• **OBJECTIFS**:
1. Traduisez en anglais la phrase suivante de l'extrait sur David Cameron : « Ses détracteurs le dépeignent sans convictions. »
2. Répondez aux questions suivantes à partir de l'extrait sur David Cameron :
(a) Quel dirigeant n'avait plus de majorité à la fin de son mandat en raison des désaccords sur l'Europe au sein de son parti ?
(b) Quelle fonction occupe Boris Johnson ?
(c) Combien de rivaux déclarés Cameron a-t-il pour l'heure ?

-------- EXTRAIT DU DOCUMENT --------

David Cameron sait visiblement remporter des élections. Et le parti conservateur lui en est reconnaissant. Mais beaucoup se questionnent sur ses fondamentaux idéologiques. Ses détracteurs le dépeignent sans convictions. Comme si, pour garder ce côté lisse qui le définit si bien, la conviction avait des apparences de bouton d’acné. Ses changements de pied sur la question européenne en témoignent. Eurosceptique pour flatter l’électorat et la frange la plus droitière du parti conservateur, pro-européen modéré le surlendemain, Cameron navigue à vue. Ou, peut être, échaudé par les déboires de John Major sur la question (à la fin de son mandat, ce dernier n’avait plus de majorité en raison des désaccords sur l’Europe au sein de son parti), n’a-t-il de boussole que de conserver l’appareil tory à son service. Pour l’heure, il n’y a aucun rival déclaré. Le seul en capacité de lui faire de l’ombre, le bouillonnant maire de Londres Boris Johnson, s’active plutôt à désamorcer les crises possibles.

-------- DONNÉES FOURNIES --------

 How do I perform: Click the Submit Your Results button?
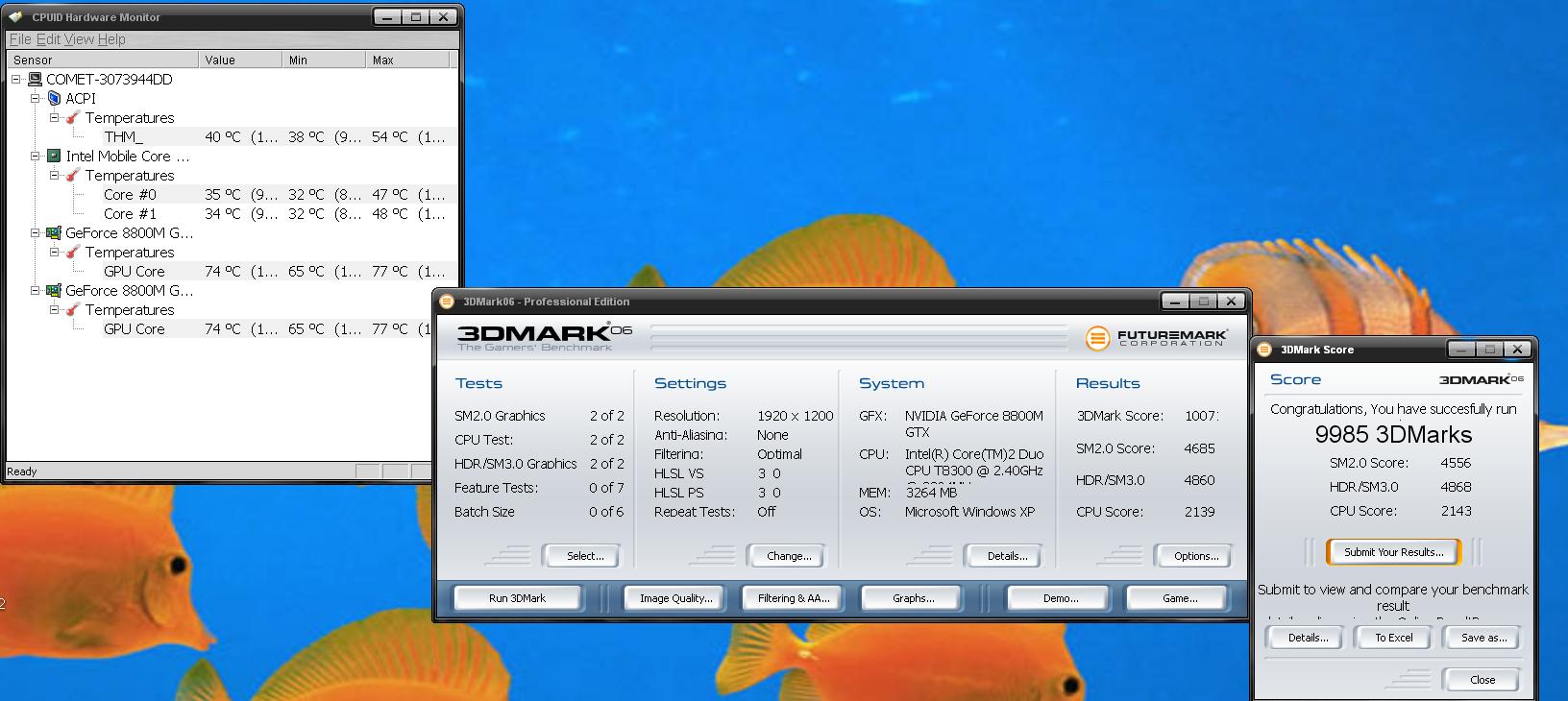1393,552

--------

• **SOLUTIONS PAR TÂCHE**:
1. His critics portray him as lacking convictions.

2.
(a) John Major.
(b) Il est maire de Londres.
(c) Aucun.